Task description -> Pick out and copy each line of the records below that contains the string "screenshot". Case counts.

** Begin **

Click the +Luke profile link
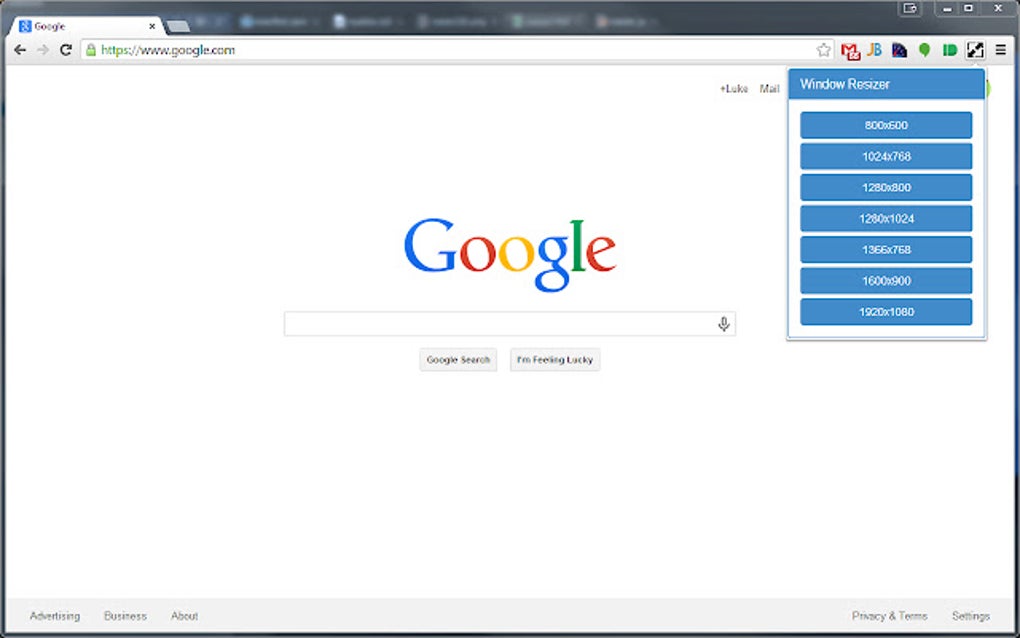Screen dimensions: 1020x638 (733, 89)
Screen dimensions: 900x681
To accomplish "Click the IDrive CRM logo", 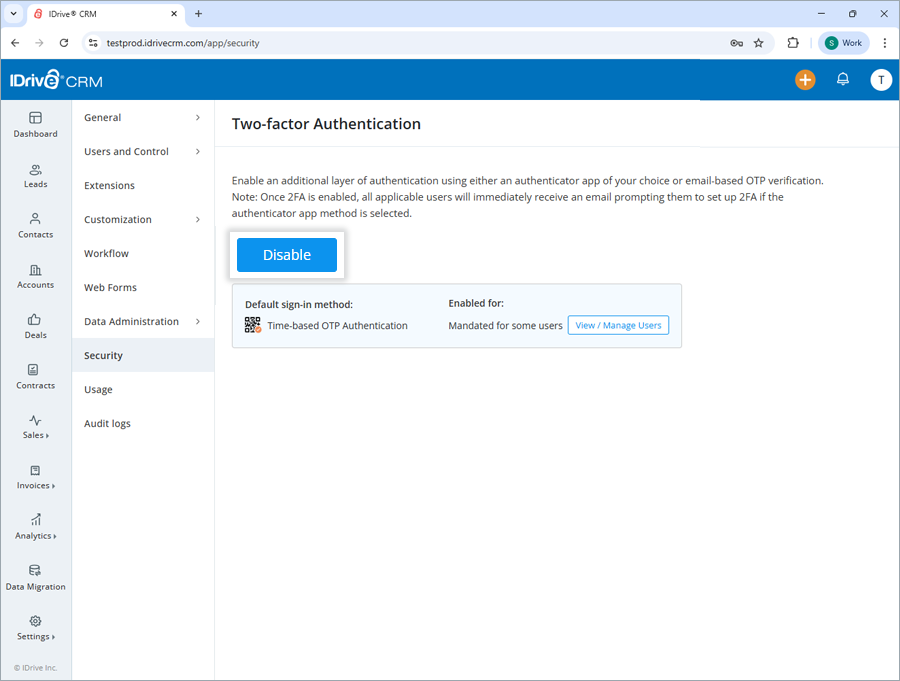I will (x=54, y=78).
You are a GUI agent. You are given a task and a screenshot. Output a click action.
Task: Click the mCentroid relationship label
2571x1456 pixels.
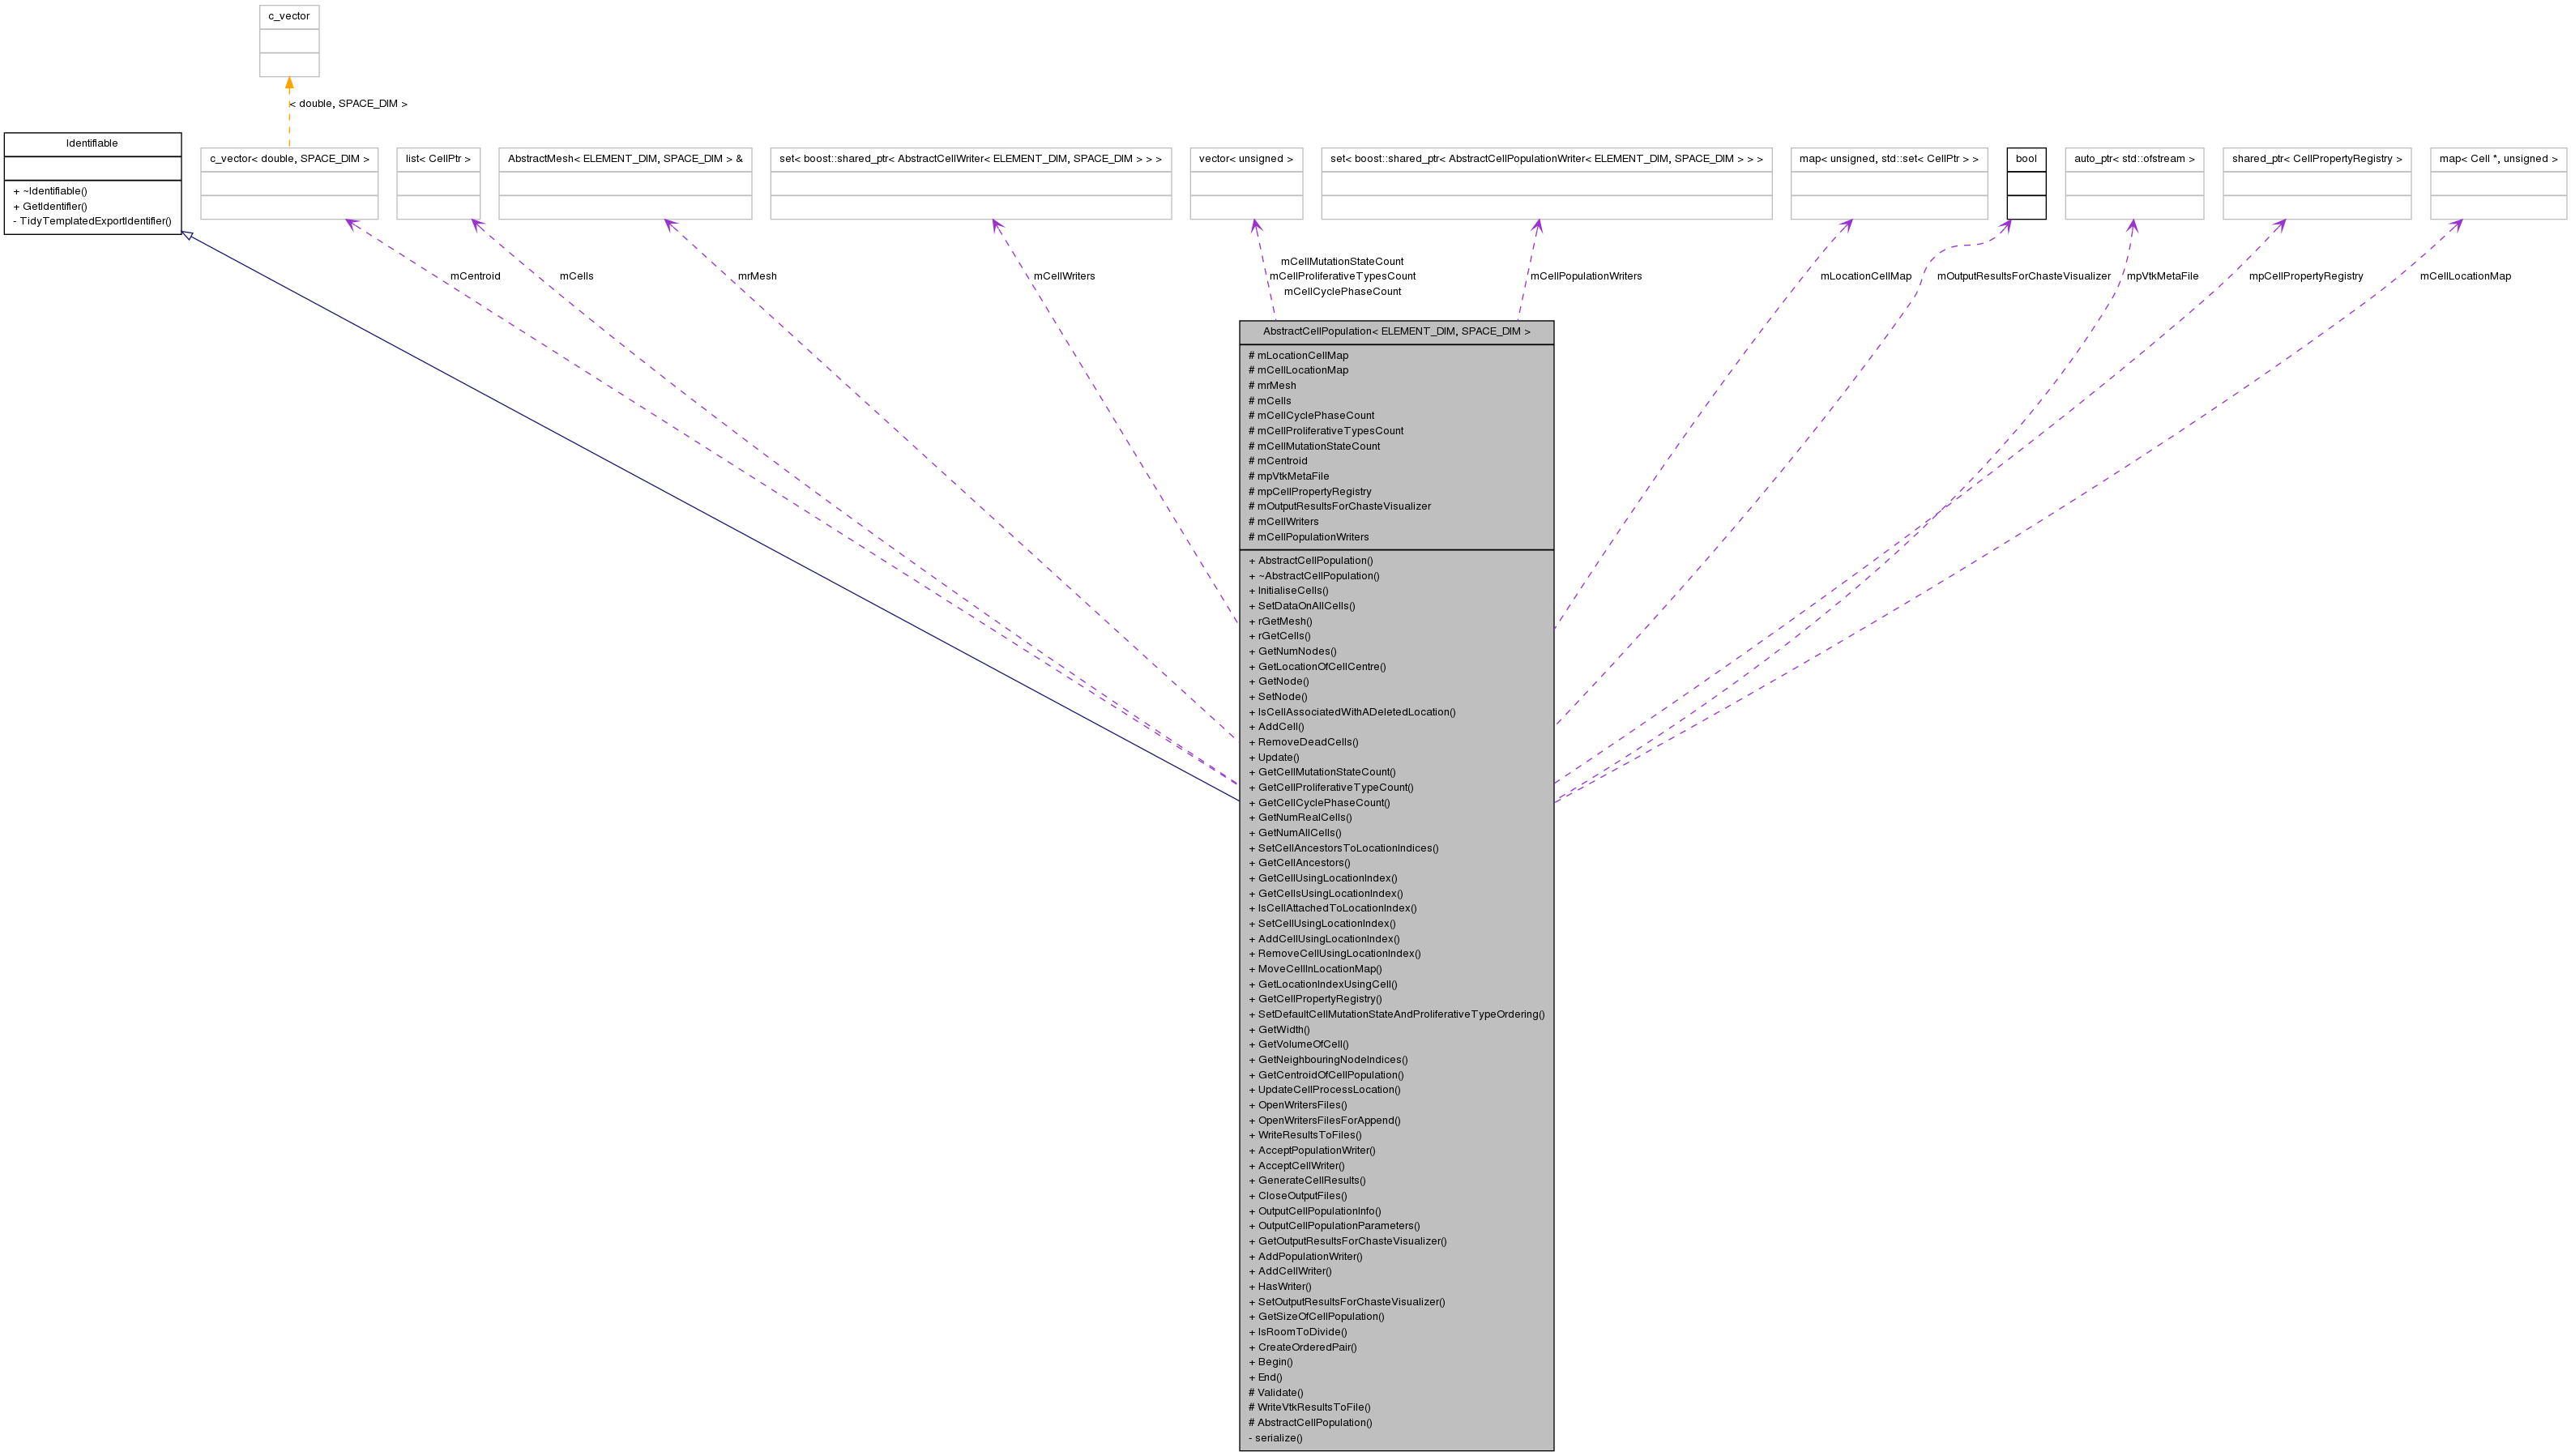[474, 276]
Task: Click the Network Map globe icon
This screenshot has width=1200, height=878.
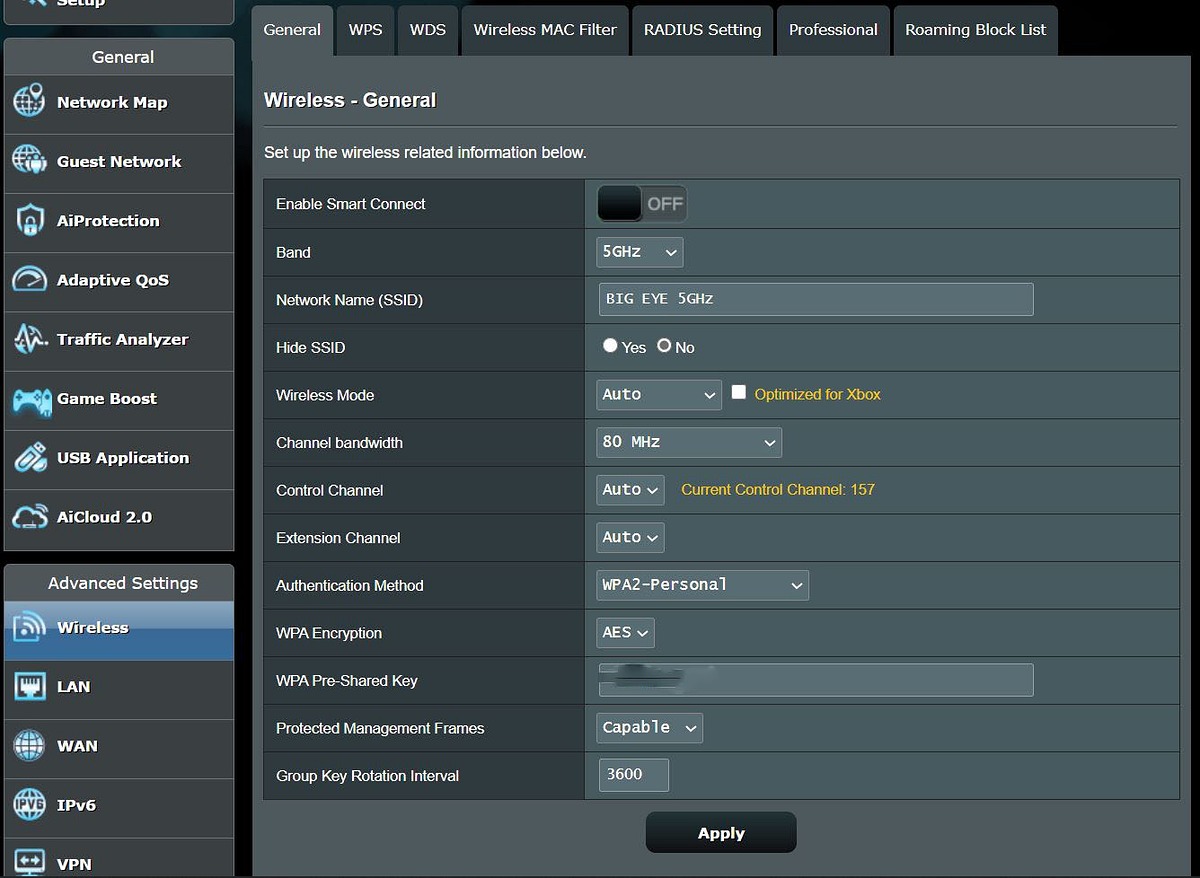Action: [x=29, y=102]
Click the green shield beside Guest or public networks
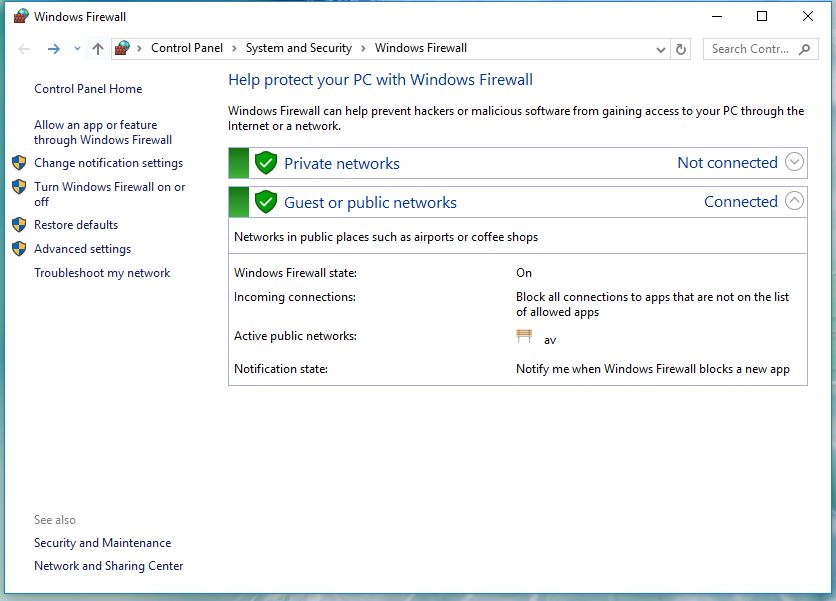836x601 pixels. tap(265, 202)
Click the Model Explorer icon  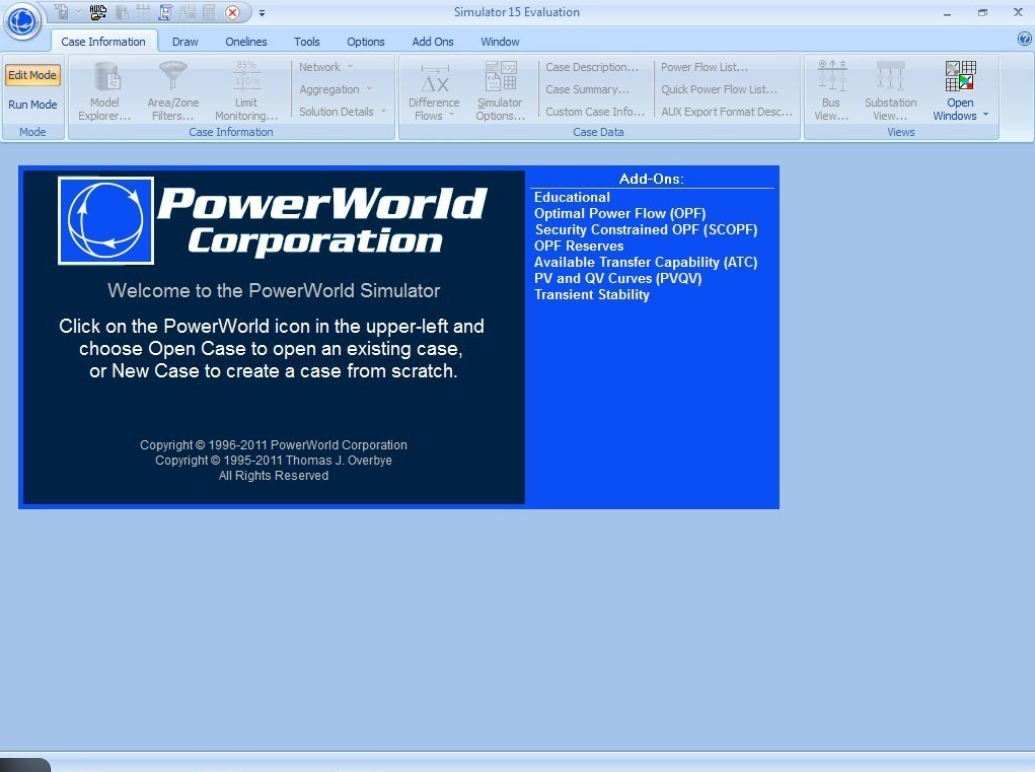105,78
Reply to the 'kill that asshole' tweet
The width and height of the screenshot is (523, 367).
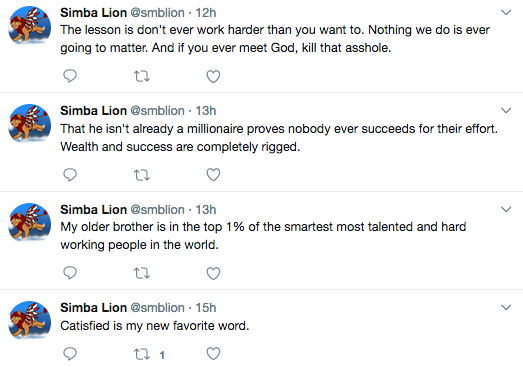[70, 76]
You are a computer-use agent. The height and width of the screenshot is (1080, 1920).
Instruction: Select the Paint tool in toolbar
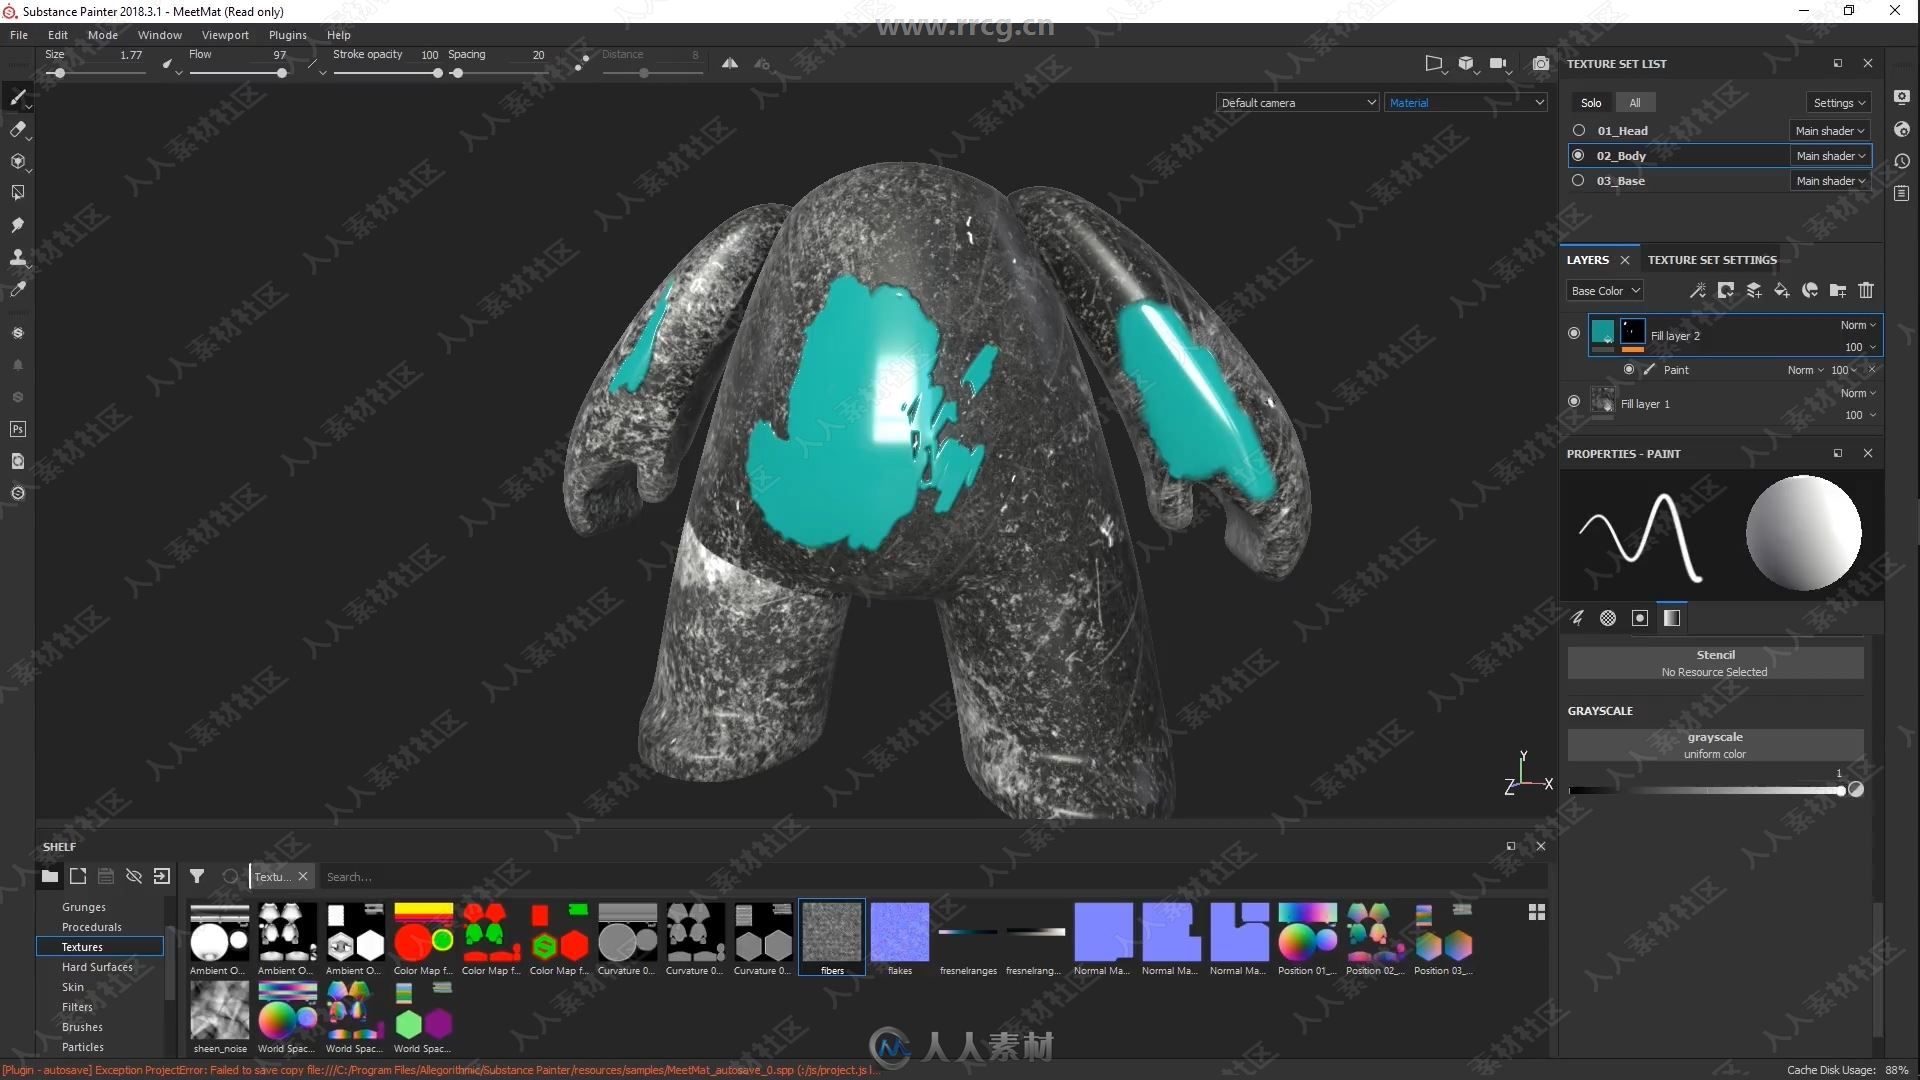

** End **

Response to this exercise ->
You are a GUI agent. You are given a task and a screenshot. Output a click action.
This screenshot has width=1200, height=878.
The width and height of the screenshot is (523, 367).
You are a computer-use agent. The height and width of the screenshot is (1080, 1920).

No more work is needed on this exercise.